The night passage was uneventful. We saw a couple of other sailboats making the same passage as us, as well as the brightly lit cruise ships lining up outside of Philipsburg, St. Maarten, for their early morning arrival. We reached Road Bay, Anguilla, at sunrise. After Brian cleared us in, we went to shore. It was a Saturday morning and although the beach bars were not yet open, people were beginning to arrive for the tour and dive boats or just to swim at the beach. Most of the restaurants in Road Bay were not stingy with their wifi, leaving it on whether the bar was open or not, so people often sat at the outdoor tables to get online early in the morning.

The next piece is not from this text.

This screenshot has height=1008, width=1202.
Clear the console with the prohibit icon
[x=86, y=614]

It is difficult to summarize our visit to Anguilla. We met some wonderful people, toured the island, did work work and school work, and had a very relaxing few days. Everyone knows about six degrees of separation: the idea that everyone in the world can be connected to everyone else by six links. But on Anguilla we found it was between just two and three links. On Saturday, we took a tour of the island with a taxi driver named Stephen. He showed us around the island and even took us to his house where we met his wife and saw the aviary of parrots and parakeets owned by one of his sons. We'd been invited to a party that evening so we asked if he'd be able to drive us. Stephen wasn't available, but one of his sons was and could meet us on the beach around 5:30. We only had a vague idea of where the party was but figured it was a small island and we'd find it. When we met our driver that afternoon, we provided our imprecise directions. He gave his dad a quick call for more info, and off we went. Unfortunately, the gathering was in an area where the houses were not close to the road, and we had trouble finding it. We told our driver that the party's host knew Johnno, who owned one of the beach bars. He called Johnno, who told him to call Doug (who runs a dive boat: Special D Diving). Well, it turned out Doug was at the party; he gave directions, and five minutes later were were there! We had a wonderful time that evening, meeting both local Anguillians and visitors, many of whom had been coming to Anguilla for decades.

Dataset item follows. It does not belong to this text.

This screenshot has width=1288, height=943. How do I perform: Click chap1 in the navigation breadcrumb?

On what was going to be our last night in Anguilla, we met up with the party's host and his 11 year old granddaughter for some miniature golf and pizza. We had a lot of fun, enjoying both the golf and the local-favorite pizza place - that is until we heard rain pounding on the restaurant roof and remembered that we had left the hatches open on the boat! When we returned, everything was wet and it wasn't easy to find places to hang sheets for four beds, pillows, and various other soaked items. Fortunately the mattresses were dry, thanks to waterproof covers, and we could sleep on our beds. We tried to see the good side of the situation: at least it was fresh water. That much salt water in our bedding would have been a very different matter! We spent the next day drying out, planning to head to St. Martin in the morning.